Assist With Body Odor and Hygiene
A change in body odor is one of the early indications of puberty. Adrenal gland activity increases, resulting in greasy skin and acne in boys during the so-called “adrenarche” puberty stage. As the apocrine glands begin to mature, increased perspiration, particularly in the armpits and groin, is a sign of adrenaline.2
When a boy goes through puberty, he doesn’t have to be stinky. Instead, they’ve been taken off guard by the proliferation of bacteria in previously dry areas of their bodies. To aid your son, you can do the following:
- Using antiperspirant or deodorant to introduce him
- Consistently bathing, with a particular focus on the underarms and groin area.
- His underwear and T-shirts should be changed every day.
- Providing him with more absorbent underpants made from cotton or another natural fiber
Take Care of Nighttime Emissions
Male adolescence includes both nighttime sexes as well as erections. These feelings can be ignored or dealt with healthily.
Even before pubic hairs appear, these emissions can be present. They’re just your son’s body’s reaction to a sudden and significant rise in testosterone levels.

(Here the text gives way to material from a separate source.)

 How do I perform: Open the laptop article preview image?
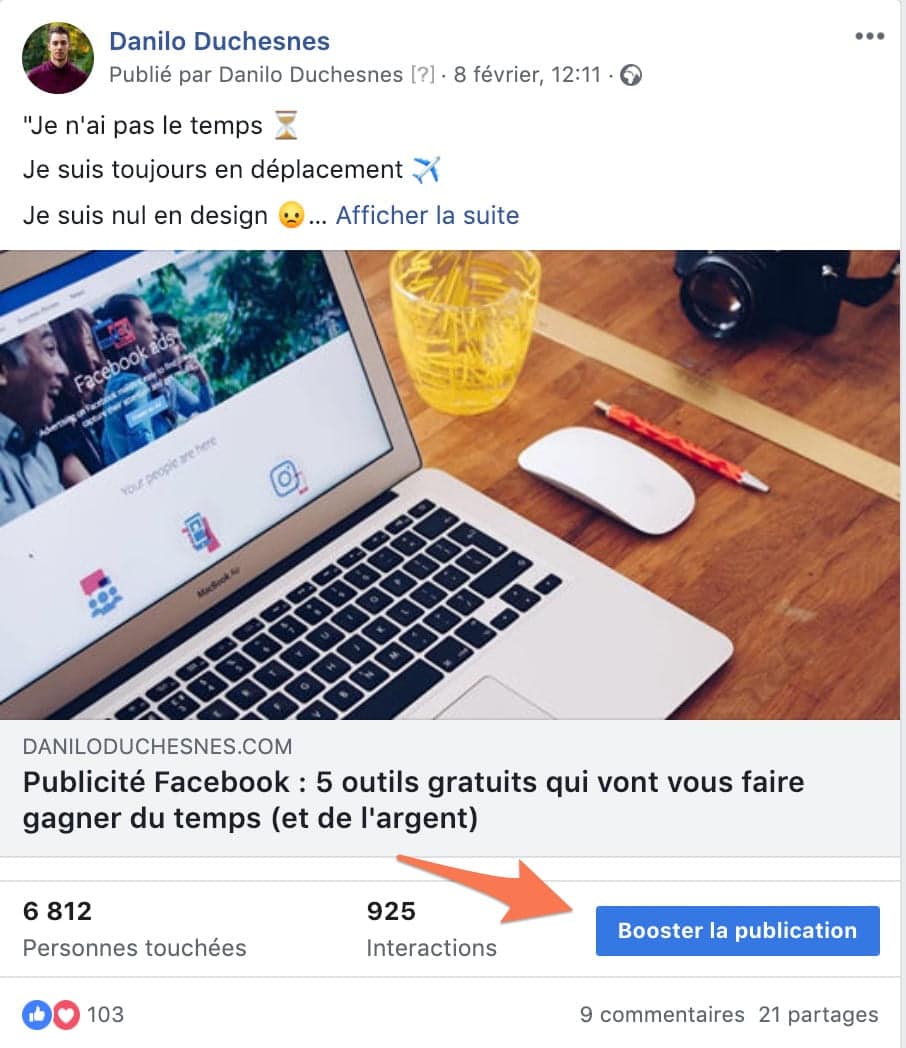click(x=450, y=485)
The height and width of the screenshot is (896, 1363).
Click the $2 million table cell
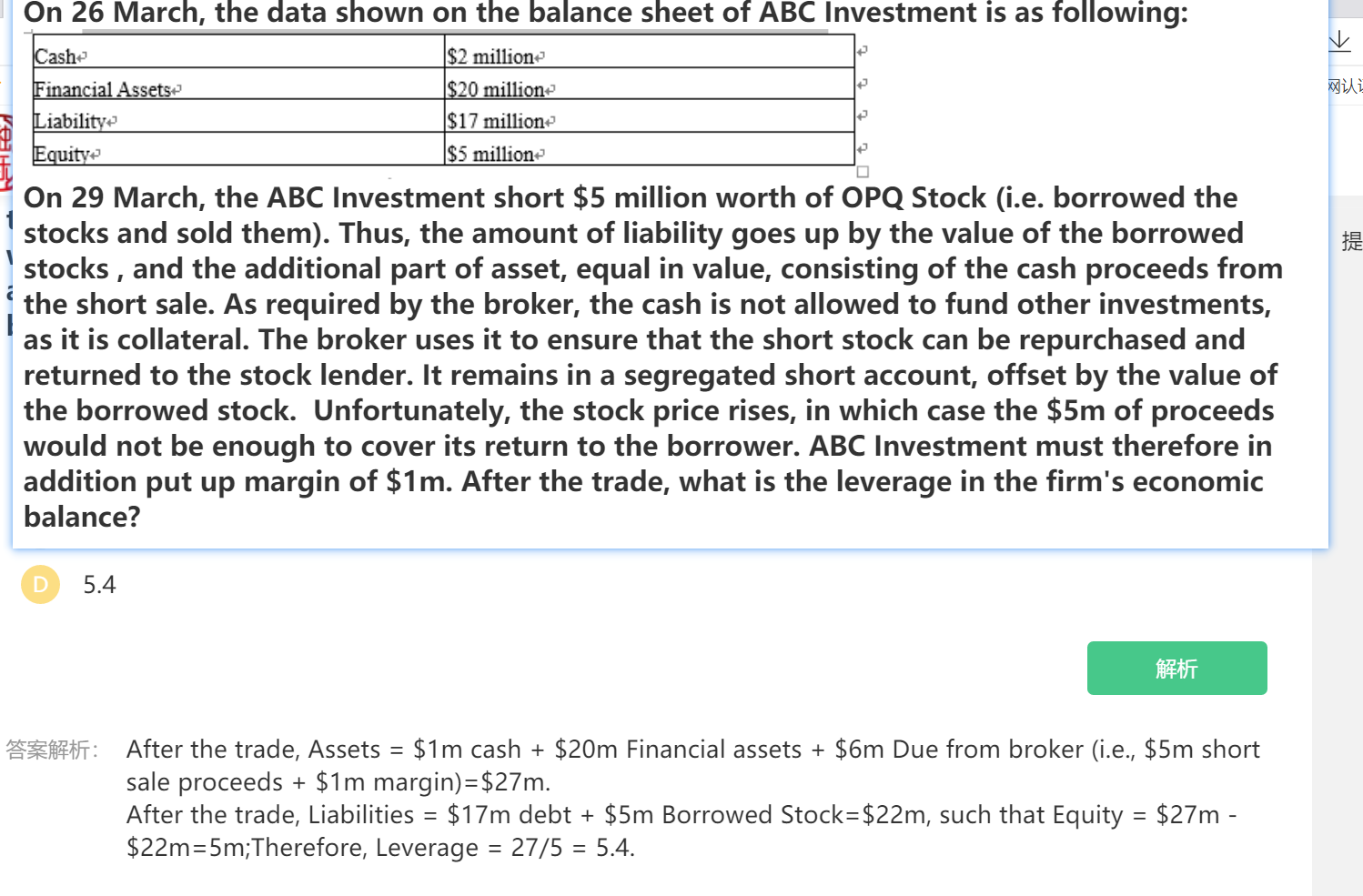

As a result of this shift in hormones, males may experience more frequent and intense sexual desire and regular and even spontaneous erections. The need to masturbate regularly is normal, given that the testicles can produce sperm.
These experiences should not be ridiculed or disapproved of in any manner. Instead, elaborate on the significance of the adjustments that have been made. Keep your distance from the situation and let your kid know he may turn to you for guidance if he needs it. A spare pair of sheets may also be helpful if your son has to change his sheets discreetly.